= GOAL OF THE EXERCISE =
Examine the data below and state how many lines contain "marker", offering no other words.

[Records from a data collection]
········

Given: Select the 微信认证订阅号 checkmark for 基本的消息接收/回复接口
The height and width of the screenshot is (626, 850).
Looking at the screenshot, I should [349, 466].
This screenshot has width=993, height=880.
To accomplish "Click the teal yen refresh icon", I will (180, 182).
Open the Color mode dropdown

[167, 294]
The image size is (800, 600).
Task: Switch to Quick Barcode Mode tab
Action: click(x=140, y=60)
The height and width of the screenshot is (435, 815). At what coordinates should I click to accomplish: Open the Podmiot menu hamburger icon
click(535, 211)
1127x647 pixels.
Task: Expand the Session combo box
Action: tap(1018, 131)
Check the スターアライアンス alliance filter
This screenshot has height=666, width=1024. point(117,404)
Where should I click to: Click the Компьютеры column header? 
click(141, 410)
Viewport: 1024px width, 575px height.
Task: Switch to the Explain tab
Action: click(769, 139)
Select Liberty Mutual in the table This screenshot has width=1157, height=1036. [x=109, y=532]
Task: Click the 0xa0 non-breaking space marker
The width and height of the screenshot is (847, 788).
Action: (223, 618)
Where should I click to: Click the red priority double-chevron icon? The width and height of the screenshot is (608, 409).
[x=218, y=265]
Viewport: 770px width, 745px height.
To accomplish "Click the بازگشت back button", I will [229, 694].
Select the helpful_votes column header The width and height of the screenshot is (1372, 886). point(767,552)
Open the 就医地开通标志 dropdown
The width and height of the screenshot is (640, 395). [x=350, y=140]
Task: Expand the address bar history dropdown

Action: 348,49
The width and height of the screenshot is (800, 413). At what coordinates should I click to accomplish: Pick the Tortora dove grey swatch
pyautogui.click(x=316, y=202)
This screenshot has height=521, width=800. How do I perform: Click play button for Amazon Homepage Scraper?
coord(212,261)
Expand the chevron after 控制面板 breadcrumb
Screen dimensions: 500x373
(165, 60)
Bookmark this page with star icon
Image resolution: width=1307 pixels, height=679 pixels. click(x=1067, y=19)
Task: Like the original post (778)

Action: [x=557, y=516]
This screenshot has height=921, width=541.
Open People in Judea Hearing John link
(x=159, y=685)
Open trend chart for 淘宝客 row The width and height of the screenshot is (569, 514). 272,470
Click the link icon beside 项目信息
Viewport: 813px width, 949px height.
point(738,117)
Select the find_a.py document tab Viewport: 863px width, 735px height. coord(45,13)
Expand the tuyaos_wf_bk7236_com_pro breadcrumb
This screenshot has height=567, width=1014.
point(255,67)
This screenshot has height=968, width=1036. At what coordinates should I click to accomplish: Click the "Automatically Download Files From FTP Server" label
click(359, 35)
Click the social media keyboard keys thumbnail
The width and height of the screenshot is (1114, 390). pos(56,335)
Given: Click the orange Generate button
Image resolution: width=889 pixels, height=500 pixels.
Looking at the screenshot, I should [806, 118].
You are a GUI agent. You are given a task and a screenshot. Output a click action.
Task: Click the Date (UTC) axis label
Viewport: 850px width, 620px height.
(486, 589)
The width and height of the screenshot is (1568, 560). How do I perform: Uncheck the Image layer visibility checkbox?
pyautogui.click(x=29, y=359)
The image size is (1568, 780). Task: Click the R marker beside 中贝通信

········

= RESPONSE AREA =
2